Assolutamente sì, credo che avere una solida comprensione dei computer vintage sia fondamentale per comprendere appieno l’evoluzione della tecnologia moderna. Le basi apprese da questi dispositivi rappresentano un punto di partenza cruciale per comprendere le radici e lo sviluppo della tecnologia contemporanea.

Cosa ti ha spinto ad aprire un canale YouTube per parlare di questa passione?

All’inizio, non avevo pianificato di aprire un canale YouTube , per un po’ di tempo, ho semplicemente svolto i miei progetti di riparazione senza documentarli. Tuttavia, dopo aver visto altri YouTubers con interessi simili, ho pensato che sarebbe stato divertente condividere i miei progetti per mostrare ad altri appassionati ciò che stavo facendo , ricevere consigli e magari ispirarli a fare lo stesso

Quale è stato il dispositivo più antico su cui hai mai messo mano?
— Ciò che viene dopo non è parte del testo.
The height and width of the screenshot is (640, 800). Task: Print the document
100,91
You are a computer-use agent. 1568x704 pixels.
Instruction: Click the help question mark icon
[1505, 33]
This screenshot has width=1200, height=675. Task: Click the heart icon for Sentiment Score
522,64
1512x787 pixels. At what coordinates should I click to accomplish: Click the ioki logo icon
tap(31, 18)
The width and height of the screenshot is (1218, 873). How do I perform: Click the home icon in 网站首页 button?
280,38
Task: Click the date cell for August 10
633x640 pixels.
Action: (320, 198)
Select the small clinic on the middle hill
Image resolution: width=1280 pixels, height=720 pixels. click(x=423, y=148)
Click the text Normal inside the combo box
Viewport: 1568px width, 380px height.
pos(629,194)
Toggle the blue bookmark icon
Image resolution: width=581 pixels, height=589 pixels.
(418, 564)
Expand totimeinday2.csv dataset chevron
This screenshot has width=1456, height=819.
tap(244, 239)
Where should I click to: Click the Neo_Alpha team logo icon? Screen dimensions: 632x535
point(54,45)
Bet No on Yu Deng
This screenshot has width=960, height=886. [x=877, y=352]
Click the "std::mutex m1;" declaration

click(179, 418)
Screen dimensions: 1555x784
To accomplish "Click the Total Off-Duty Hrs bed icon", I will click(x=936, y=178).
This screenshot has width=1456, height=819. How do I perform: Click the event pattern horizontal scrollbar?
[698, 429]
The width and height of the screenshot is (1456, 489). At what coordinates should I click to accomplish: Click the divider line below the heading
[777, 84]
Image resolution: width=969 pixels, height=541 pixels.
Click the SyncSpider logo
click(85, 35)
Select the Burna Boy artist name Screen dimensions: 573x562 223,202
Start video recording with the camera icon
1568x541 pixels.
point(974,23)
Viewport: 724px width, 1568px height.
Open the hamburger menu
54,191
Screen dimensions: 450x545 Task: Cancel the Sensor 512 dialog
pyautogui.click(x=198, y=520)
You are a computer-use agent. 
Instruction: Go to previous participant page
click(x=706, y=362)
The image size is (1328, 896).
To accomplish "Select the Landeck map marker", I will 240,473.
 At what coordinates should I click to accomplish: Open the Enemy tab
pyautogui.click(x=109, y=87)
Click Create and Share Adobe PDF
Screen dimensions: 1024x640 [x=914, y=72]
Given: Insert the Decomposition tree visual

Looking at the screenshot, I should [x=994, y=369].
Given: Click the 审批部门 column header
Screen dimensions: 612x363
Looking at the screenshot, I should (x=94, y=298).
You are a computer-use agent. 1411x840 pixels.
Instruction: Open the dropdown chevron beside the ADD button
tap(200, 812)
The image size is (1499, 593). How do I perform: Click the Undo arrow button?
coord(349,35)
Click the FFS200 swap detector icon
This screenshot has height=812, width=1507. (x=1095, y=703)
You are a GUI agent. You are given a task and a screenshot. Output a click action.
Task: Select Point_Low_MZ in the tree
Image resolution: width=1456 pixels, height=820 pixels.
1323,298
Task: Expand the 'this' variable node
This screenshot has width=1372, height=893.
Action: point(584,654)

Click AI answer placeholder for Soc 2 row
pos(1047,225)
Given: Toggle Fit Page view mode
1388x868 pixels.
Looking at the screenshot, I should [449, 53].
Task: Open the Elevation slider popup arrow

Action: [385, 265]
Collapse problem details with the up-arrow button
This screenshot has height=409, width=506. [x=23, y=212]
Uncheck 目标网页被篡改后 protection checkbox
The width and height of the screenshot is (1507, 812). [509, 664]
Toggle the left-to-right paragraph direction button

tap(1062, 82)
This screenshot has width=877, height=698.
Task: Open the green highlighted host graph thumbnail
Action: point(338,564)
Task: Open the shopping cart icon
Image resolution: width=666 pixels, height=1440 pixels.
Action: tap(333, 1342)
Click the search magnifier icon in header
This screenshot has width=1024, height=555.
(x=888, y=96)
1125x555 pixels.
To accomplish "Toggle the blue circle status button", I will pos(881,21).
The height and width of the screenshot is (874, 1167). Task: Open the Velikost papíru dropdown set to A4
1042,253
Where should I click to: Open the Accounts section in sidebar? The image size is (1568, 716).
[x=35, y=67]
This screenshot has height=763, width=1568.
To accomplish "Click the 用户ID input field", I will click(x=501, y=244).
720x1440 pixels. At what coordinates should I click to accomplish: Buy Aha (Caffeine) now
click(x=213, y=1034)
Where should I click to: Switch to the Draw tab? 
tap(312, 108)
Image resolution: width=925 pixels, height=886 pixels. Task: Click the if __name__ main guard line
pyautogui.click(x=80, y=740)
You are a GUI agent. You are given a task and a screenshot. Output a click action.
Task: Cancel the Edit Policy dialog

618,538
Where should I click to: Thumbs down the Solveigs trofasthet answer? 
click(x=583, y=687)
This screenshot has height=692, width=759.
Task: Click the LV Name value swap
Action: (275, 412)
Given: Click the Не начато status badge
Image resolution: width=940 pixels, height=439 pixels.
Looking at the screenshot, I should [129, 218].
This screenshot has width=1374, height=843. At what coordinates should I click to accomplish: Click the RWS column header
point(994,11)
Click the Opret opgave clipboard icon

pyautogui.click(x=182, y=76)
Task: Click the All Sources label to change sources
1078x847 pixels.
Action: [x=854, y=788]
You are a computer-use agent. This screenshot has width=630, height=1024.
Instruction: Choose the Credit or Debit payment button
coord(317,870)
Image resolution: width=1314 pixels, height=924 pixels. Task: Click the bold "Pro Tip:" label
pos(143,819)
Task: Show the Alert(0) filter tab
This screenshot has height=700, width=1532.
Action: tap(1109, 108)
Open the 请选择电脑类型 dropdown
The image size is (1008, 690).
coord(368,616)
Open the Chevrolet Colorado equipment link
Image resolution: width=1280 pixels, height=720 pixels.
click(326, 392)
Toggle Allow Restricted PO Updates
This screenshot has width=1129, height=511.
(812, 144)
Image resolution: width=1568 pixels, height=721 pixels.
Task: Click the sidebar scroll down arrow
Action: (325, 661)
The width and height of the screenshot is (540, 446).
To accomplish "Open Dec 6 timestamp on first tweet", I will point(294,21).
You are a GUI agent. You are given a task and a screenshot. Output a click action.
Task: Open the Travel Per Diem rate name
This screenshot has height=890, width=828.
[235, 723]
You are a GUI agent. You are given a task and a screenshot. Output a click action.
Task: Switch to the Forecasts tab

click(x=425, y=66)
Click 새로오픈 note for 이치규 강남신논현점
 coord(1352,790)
Penso un gioco anni ’70 della Mattel che usavo quando ero piccola.

E quello più moderno?

Le mie cuffie bluetooth.

Pensi di portare altri format nel tuo canale? Ad esempio: ti vedremo mai aprire un iPhone? O comunque un apparecchio dei giorni nostri?

Al momento, sono focalizzata principalmente su computer e console retro. Non ho piani immediati per espandere il mio canale in direzioni diverse, ma non posso escludere la possibilità di esplorare altre aree in futuro. Tuttavia, al momento la mia passione e interesse prevalente rimangono i computer e le console retro, i computer retro pongono le basi per la comprensione dell’elettronica moderna. Capire come funzionano questi dispositivi vintage può sicuramente contribuire a una maggiore comprensione anche dei dispositivi moderni e delle loro funzionalità.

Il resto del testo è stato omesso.